Gray matter volume alterations in adolescents with ADHD are associated with cell type-specific transcriptional signatures.
Authors
Affiliations (4)
Affiliations (4)
- Department of Medical lmaging, Luoyang Maternal and Child Health Hospital, Luoyang, China.
- Department of Neurosurgery, First Affiliated Hospital of Bengbu Medical College, Bengbu, Anhui, China.
- Department of Pediatric Surgery, Luoyang Maternal and Child Health Hospital, Luoyang, China.

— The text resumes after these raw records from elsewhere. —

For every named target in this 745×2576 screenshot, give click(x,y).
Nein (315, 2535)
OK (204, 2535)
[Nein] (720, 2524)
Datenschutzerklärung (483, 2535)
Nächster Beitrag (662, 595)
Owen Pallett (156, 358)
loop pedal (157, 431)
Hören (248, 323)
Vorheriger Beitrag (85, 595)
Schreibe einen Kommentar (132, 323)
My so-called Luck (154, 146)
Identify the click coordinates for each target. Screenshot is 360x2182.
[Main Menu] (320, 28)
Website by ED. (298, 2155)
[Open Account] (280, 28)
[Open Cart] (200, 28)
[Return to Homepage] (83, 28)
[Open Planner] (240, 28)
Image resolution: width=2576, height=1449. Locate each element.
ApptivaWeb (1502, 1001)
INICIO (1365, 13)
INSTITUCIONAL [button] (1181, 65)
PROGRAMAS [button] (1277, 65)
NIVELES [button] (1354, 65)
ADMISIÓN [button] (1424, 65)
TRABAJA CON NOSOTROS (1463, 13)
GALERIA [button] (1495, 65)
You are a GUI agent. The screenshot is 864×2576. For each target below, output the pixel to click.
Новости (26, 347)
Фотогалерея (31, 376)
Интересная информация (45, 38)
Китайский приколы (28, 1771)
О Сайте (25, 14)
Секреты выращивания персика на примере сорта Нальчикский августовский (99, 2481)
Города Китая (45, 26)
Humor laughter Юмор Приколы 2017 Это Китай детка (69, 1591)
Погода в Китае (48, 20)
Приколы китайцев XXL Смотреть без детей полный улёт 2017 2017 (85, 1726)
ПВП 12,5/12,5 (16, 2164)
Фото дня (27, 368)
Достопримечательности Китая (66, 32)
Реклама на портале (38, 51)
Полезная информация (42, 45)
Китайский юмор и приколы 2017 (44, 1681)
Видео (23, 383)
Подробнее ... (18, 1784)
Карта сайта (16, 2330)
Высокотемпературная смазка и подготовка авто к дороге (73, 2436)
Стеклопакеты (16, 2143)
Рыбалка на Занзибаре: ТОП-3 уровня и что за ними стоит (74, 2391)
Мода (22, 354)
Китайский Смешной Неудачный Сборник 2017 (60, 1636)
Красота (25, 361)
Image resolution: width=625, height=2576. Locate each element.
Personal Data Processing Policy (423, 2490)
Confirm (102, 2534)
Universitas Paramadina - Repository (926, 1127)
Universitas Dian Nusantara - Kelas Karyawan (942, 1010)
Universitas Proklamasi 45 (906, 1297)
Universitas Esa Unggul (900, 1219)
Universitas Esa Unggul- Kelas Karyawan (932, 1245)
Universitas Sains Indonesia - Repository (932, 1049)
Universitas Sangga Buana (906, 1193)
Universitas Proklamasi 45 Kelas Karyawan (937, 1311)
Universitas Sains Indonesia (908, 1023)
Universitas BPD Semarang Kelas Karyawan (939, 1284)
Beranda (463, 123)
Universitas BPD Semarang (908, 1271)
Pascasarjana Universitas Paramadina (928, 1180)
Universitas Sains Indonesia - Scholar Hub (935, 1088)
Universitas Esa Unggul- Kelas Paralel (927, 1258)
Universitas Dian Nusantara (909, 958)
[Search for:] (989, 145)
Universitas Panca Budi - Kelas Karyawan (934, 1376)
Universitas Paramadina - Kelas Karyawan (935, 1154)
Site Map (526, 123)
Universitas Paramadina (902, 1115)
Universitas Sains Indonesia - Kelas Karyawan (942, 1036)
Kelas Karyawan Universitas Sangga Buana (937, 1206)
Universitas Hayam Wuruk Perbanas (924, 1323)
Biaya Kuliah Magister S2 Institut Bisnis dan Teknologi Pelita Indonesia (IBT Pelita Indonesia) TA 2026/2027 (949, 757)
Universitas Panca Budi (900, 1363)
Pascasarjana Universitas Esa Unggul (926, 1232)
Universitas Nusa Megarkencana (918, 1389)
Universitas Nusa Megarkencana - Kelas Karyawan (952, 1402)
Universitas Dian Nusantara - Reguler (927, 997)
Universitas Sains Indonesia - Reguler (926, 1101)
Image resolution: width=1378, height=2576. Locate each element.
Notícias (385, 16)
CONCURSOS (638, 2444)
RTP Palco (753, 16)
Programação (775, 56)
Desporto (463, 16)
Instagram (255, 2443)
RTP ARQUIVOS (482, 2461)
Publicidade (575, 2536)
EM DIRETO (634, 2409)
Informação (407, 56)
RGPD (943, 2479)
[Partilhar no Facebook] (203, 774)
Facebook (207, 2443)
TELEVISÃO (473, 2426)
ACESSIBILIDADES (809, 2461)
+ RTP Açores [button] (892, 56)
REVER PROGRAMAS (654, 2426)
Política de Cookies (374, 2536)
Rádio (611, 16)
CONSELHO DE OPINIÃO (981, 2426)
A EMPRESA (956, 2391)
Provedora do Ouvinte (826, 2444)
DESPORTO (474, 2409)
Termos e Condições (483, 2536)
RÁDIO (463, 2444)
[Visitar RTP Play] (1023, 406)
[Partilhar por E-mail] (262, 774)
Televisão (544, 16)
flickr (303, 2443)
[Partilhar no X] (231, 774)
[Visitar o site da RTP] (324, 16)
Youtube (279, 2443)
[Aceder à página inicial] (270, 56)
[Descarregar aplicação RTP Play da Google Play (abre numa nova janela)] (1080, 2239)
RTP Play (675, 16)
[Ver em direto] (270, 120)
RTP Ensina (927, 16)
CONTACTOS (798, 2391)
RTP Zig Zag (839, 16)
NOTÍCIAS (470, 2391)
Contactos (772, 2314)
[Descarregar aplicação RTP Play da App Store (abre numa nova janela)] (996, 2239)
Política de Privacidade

- Department of Pediatrics, Huangshan City People's Hospital, Huangshan City, China.
Abstract
Attention-deficit/hyperactivity disorder (ADHD) is characterized by atypical brain development, yet the molecular and cellular mechanisms underlying its characteristic gray matter volume (GMV) alterations remain poorly understood. This study aimed to integrate neuroimaging and transcriptomic data to identify cell-type-specific transcriptional signatures associated with GMV changes in adolescents with ADHD. Voxel-based morphometry was performed on structural MRI data from 27 adolescents with ADHD and 34 typically developing (TD) controls to map regional GMV differences. The spatial pattern of these alterations was then correlated with whole-brain gene expression profiles from the Allen Human Brain Atlas using partial least squares (PLS) regression. Functional and cell-type enrichment analyses were conducted on significant gene sets. Finally, three machine-learning models (support vector machine, random forest, and decision tree) were developed to evaluate the diagnostic utility of GMV changes. Increased GMV was observed in the bilateral precuneus, and decreased GMV was found in the left middle occipital gyrus and orbital part of the right inferior frontal gyrus in ADHD compared to TD. The spatial distribution of these GMV changes was significantly correlated with a specific gene expression pattern. Functional enrichment analysis revealed that positively correlated genes were involved in fundamental cellular processes, while negatively correlated genes were associated with synaptic organization and brain development. Cell-type analysis demonstrated significant enrichment of positively correlated genes in microglia, and negatively correlated genes in excitatory and inhibitory neurons. Random Forest achieved the highest accuracy in distinguishing between ADHD and TD (AUC = 0.871 ± 0.029). In summary, this study provides unique insights into the brain structural development of attention-deficit/hyperactivity disorder (ADHD) and offers new perspectives for the future diagnosis and treatment of ADHD.